Besides, in another study, clinical data on 23 hospitalized COVID-19 patients who were 23–72 years old were examined to determine the therapeutic efficacy of a combination of traditional Chinese and Western medicine (antiviral and anti-inflammatory drugs, oxygen therapy and glucocorticoid) with the former acting as an adjuvant to treat SARS-CoV-2. Of the 23 patients, 10 were male and 13 were female (Zhou et al., 2020; Zhu et al., 2020). Clinical symptoms of fever, sputum, chest tightness, and asthma digestive tract symptoms were recorded as 78.3, 26.1, 26.1, and 8.7% respectively. Hematological tests revealed that the overall number of white blood cells was normal.

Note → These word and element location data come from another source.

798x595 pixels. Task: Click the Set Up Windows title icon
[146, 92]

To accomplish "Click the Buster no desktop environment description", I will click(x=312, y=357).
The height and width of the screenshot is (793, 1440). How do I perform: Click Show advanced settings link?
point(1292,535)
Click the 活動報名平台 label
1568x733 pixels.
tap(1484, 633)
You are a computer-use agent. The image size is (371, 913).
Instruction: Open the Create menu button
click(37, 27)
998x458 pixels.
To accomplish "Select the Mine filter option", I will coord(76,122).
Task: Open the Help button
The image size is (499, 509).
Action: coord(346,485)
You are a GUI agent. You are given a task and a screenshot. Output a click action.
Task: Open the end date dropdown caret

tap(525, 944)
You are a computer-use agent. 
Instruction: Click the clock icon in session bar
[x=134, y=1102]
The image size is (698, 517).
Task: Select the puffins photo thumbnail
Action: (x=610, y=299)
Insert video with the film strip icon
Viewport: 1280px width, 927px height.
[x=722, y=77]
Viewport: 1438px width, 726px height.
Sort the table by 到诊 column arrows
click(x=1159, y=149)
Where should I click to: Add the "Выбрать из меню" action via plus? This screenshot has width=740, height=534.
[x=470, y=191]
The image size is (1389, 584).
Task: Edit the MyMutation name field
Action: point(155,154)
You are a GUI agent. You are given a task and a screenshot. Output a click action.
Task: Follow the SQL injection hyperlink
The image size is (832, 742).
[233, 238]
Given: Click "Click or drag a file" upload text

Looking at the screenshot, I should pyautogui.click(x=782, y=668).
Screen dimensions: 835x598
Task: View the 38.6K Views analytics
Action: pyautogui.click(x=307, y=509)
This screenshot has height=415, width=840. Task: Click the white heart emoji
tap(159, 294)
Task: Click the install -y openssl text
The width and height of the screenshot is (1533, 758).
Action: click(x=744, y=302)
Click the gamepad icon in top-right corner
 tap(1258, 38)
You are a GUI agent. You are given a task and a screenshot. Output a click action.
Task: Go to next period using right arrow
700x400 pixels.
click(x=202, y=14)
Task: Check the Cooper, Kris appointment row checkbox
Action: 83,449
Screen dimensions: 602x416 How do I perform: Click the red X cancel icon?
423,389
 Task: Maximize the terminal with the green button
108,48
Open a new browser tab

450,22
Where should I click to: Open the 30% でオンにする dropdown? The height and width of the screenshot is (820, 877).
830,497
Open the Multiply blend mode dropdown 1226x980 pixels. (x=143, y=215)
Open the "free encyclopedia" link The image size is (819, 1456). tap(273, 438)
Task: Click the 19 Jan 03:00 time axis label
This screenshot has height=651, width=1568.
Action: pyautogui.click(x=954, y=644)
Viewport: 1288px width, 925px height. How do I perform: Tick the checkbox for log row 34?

However, 16 patients reported low lymphocytes, and two patients were observed to have an irregular liver function. Triglycerides and cholesterol levels were elevated and CRP was reduced at discharge. Chest CT scans confirmed that there were several shades of ground glass under the pleura. The condition was exacerbated by interstitial thickening. Antiviral, anti-infective, and oxygen inhalation therapies were used to cure all cases. Non-invasive ventilation was provided to only one critical patient. After obtaining the negative results of the nucleic acid screening, all patients were released (Zhu et al., 2020).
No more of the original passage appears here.